- **What you have to do**
Since only the total is wanted, give the number of lines in the listing below that hold the string "will" and add nothing.

- **Listed records**
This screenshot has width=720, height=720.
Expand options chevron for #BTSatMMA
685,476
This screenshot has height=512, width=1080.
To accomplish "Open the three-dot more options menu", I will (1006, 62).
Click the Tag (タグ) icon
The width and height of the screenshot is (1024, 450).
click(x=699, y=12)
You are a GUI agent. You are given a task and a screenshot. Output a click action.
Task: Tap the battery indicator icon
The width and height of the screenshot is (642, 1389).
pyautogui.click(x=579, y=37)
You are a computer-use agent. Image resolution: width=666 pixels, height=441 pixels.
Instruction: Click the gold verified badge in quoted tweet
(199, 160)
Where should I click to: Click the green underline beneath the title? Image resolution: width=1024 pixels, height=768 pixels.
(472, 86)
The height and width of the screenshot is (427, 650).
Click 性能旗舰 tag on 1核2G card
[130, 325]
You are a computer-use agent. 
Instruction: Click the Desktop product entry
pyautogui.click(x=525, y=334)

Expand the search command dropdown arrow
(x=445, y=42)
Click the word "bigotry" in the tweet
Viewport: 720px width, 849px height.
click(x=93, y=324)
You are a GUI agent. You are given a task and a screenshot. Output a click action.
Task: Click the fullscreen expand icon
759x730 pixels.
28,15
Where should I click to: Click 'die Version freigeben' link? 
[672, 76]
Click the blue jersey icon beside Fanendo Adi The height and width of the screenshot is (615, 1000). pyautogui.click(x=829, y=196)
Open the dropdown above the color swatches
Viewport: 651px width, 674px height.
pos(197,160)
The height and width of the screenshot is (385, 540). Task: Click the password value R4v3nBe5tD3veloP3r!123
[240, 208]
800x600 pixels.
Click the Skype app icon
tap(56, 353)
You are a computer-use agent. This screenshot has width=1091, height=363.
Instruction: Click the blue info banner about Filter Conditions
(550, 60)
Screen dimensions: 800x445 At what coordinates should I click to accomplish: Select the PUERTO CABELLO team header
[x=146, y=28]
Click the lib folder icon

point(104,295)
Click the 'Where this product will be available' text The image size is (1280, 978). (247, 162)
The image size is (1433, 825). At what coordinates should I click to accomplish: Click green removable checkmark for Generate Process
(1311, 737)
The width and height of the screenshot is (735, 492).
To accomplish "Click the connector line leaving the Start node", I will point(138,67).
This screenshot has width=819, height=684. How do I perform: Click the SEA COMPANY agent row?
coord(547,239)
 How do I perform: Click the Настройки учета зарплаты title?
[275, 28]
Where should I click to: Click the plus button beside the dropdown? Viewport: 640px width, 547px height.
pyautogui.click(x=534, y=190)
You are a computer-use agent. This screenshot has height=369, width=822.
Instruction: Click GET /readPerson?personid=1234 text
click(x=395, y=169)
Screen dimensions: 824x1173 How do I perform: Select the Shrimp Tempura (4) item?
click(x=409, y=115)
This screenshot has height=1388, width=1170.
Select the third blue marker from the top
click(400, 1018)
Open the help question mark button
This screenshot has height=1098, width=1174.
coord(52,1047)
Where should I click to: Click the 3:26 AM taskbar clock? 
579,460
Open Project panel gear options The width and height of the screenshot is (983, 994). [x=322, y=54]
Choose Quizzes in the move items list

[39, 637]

- **Answer area**
3